> **Exercise directions**: All of the records below need to be copied exactly.

Start of Records provided

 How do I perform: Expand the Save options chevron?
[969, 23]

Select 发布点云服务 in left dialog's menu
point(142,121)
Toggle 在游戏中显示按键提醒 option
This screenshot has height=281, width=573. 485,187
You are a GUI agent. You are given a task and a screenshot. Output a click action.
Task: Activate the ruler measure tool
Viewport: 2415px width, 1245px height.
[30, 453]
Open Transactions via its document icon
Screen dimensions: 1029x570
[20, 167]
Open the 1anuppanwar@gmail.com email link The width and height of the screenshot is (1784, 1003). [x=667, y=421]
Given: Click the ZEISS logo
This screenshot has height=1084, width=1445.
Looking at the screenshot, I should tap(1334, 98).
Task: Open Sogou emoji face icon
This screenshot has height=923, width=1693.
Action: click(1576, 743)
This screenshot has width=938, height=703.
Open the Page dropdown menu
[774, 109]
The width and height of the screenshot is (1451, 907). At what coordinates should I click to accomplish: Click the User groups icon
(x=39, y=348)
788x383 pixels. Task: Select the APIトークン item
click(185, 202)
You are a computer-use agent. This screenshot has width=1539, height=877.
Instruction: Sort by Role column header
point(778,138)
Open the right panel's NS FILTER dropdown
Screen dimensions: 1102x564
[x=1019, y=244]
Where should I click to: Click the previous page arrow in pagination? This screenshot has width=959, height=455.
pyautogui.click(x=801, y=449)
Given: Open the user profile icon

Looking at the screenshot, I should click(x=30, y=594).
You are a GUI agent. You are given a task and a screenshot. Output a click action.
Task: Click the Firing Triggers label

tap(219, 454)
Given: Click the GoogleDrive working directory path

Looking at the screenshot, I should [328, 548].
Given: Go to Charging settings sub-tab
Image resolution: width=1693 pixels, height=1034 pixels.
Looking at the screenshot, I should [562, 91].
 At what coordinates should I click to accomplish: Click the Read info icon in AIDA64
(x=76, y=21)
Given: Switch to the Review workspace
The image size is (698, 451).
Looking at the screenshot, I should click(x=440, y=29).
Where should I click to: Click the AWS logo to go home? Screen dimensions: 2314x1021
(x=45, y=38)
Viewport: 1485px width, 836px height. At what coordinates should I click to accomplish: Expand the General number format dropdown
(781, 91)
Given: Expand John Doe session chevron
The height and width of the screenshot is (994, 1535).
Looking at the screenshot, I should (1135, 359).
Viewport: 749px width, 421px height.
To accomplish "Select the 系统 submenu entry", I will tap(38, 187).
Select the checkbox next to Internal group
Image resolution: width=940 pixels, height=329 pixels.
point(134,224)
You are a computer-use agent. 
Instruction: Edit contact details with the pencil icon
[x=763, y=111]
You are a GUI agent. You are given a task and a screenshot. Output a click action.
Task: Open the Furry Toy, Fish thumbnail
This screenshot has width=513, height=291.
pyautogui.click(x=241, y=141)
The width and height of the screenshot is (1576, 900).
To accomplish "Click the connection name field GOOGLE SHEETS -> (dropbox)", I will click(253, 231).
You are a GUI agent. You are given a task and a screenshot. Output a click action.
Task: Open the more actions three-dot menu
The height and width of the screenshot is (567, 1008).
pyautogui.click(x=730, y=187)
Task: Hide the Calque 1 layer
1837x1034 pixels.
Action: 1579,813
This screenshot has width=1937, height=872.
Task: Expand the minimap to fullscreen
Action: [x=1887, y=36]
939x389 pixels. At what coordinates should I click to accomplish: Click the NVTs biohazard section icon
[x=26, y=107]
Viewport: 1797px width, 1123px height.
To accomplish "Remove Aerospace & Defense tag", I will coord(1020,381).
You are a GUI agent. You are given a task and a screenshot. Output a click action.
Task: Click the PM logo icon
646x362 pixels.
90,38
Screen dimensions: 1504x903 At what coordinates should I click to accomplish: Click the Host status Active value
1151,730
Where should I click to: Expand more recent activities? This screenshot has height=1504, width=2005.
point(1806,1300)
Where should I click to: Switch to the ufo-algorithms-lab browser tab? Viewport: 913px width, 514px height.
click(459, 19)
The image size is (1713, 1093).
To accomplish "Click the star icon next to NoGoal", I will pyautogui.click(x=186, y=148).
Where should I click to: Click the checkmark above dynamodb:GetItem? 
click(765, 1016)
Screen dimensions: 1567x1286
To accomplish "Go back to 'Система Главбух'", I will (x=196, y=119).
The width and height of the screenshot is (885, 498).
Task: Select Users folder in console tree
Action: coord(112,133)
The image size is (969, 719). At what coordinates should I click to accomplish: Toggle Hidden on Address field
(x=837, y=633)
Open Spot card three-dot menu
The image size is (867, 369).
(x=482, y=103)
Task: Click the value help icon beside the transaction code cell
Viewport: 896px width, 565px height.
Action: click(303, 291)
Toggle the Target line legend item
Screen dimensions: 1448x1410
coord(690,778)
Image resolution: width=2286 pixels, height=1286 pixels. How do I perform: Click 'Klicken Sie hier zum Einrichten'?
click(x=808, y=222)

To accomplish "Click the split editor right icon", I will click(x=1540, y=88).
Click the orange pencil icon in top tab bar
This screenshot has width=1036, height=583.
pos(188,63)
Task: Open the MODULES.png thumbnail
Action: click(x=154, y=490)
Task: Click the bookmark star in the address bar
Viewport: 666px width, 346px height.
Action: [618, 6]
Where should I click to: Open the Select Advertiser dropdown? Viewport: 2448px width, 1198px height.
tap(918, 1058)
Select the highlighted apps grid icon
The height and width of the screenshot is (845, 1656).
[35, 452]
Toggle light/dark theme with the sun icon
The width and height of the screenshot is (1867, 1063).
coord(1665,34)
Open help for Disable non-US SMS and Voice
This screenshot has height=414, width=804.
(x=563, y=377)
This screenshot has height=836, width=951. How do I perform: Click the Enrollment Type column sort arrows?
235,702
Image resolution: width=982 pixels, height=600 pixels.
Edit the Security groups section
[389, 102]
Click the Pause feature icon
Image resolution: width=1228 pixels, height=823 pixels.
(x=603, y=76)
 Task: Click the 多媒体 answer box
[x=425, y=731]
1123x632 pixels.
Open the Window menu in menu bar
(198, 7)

End of Records provided

> **Response box**:
 How do I perform: Expand the Save options chevron?
[969, 23]

Select 发布点云服务 in left dialog's menu
point(142,121)
Toggle 在游戏中显示按键提醒 option
This screenshot has height=281, width=573. 485,187
You are a GUI agent. You are given a task and a screenshot. Output a click action.
Task: Activate the ruler measure tool
Viewport: 2415px width, 1245px height.
[30, 453]
Open Transactions via its document icon
Screen dimensions: 1029x570
[20, 167]
Open the 1anuppanwar@gmail.com email link The width and height of the screenshot is (1784, 1003). [x=667, y=421]
Given: Click the ZEISS logo
This screenshot has height=1084, width=1445.
Looking at the screenshot, I should tap(1334, 98).
Task: Open Sogou emoji face icon
This screenshot has height=923, width=1693.
Action: click(1576, 743)
This screenshot has width=938, height=703.
Open the Page dropdown menu
[774, 109]
The width and height of the screenshot is (1451, 907). At what coordinates should I click to accomplish: Click the User groups icon
(x=39, y=348)
788x383 pixels. Task: Select the APIトークン item
click(185, 202)
You are a computer-use agent. This screenshot has width=1539, height=877.
Instruction: Sort by Role column header
point(778,138)
Open the right panel's NS FILTER dropdown
Screen dimensions: 1102x564
[x=1019, y=244]
Where should I click to: Click the previous page arrow in pagination? This screenshot has width=959, height=455.
pyautogui.click(x=801, y=449)
Given: Open the user profile icon

Looking at the screenshot, I should click(x=30, y=594).
You are a GUI agent. You are given a task and a screenshot. Output a click action.
Task: Click the Firing Triggers label

tap(219, 454)
Given: Click the GoogleDrive working directory path

Looking at the screenshot, I should [328, 548].
Given: Go to Charging settings sub-tab
Image resolution: width=1693 pixels, height=1034 pixels.
Looking at the screenshot, I should [562, 91].
 At what coordinates should I click to accomplish: Click the Read info icon in AIDA64
(x=76, y=21)
Given: Switch to the Review workspace
The image size is (698, 451).
Looking at the screenshot, I should click(x=440, y=29).
Where should I click to: Click the AWS logo to go home? Screen dimensions: 2314x1021
(x=45, y=38)
Viewport: 1485px width, 836px height. At what coordinates should I click to accomplish: Expand the General number format dropdown
(781, 91)
Given: Expand John Doe session chevron
The height and width of the screenshot is (994, 1535).
Looking at the screenshot, I should (1135, 359).
Viewport: 749px width, 421px height.
To accomplish "Select the 系统 submenu entry", I will tap(38, 187).
Select the checkbox next to Internal group
Image resolution: width=940 pixels, height=329 pixels.
point(134,224)
You are a computer-use agent. 
Instruction: Edit contact details with the pencil icon
[x=763, y=111]
You are a GUI agent. You are given a task and a screenshot. Output a click action.
Task: Open the Furry Toy, Fish thumbnail
This screenshot has width=513, height=291.
pyautogui.click(x=241, y=141)
The width and height of the screenshot is (1576, 900).
To accomplish "Click the connection name field GOOGLE SHEETS -> (dropbox)", I will click(253, 231).
You are a GUI agent. You are given a task and a screenshot. Output a click action.
Task: Open the more actions three-dot menu
The height and width of the screenshot is (567, 1008).
pyautogui.click(x=730, y=187)
Task: Hide the Calque 1 layer
1837x1034 pixels.
Action: 1579,813
This screenshot has width=1937, height=872.
Task: Expand the minimap to fullscreen
Action: [x=1887, y=36]
939x389 pixels. At what coordinates should I click to accomplish: Click the NVTs biohazard section icon
[x=26, y=107]
Viewport: 1797px width, 1123px height.
To accomplish "Remove Aerospace & Defense tag", I will coord(1020,381).
You are a GUI agent. You are given a task and a screenshot. Output a click action.
Task: Click the PM logo icon
646x362 pixels.
90,38
Screen dimensions: 1504x903 At what coordinates should I click to accomplish: Click the Host status Active value
1151,730
Where should I click to: Expand more recent activities? This screenshot has height=1504, width=2005.
point(1806,1300)
Where should I click to: Switch to the ufo-algorithms-lab browser tab? Viewport: 913px width, 514px height.
click(459, 19)
The image size is (1713, 1093).
To accomplish "Click the star icon next to NoGoal", I will pyautogui.click(x=186, y=148).
Where should I click to: Click the checkmark above dynamodb:GetItem? 
click(765, 1016)
Screen dimensions: 1567x1286
To accomplish "Go back to 'Система Главбух'", I will (x=196, y=119).
The width and height of the screenshot is (885, 498).
Task: Select Users folder in console tree
Action: coord(112,133)
The image size is (969, 719). At what coordinates should I click to accomplish: Toggle Hidden on Address field
(x=837, y=633)
Open Spot card three-dot menu
The image size is (867, 369).
(x=482, y=103)
Task: Click the value help icon beside the transaction code cell
Viewport: 896px width, 565px height.
Action: click(303, 291)
Toggle the Target line legend item
Screen dimensions: 1448x1410
coord(690,778)
Image resolution: width=2286 pixels, height=1286 pixels. How do I perform: Click 'Klicken Sie hier zum Einrichten'?
click(x=808, y=222)

To accomplish "Click the split editor right icon", I will click(x=1540, y=88).
Click the orange pencil icon in top tab bar
This screenshot has width=1036, height=583.
pos(188,63)
Task: Open the MODULES.png thumbnail
Action: click(x=154, y=490)
Task: Click the bookmark star in the address bar
Viewport: 666px width, 346px height.
Action: [618, 6]
Where should I click to: Open the Select Advertiser dropdown? Viewport: 2448px width, 1198px height.
tap(918, 1058)
Select the highlighted apps grid icon
The height and width of the screenshot is (845, 1656).
[35, 452]
Toggle light/dark theme with the sun icon
The width and height of the screenshot is (1867, 1063).
coord(1665,34)
Open help for Disable non-US SMS and Voice
This screenshot has height=414, width=804.
(x=563, y=377)
This screenshot has height=836, width=951. How do I perform: Click the Enrollment Type column sort arrows?
235,702
Image resolution: width=982 pixels, height=600 pixels.
Edit the Security groups section
[389, 102]
Click the Pause feature icon
Image resolution: width=1228 pixels, height=823 pixels.
(x=603, y=76)
 Task: Click the 多媒体 answer box
[x=425, y=731]
1123x632 pixels.
Open the Window menu in menu bar
(198, 7)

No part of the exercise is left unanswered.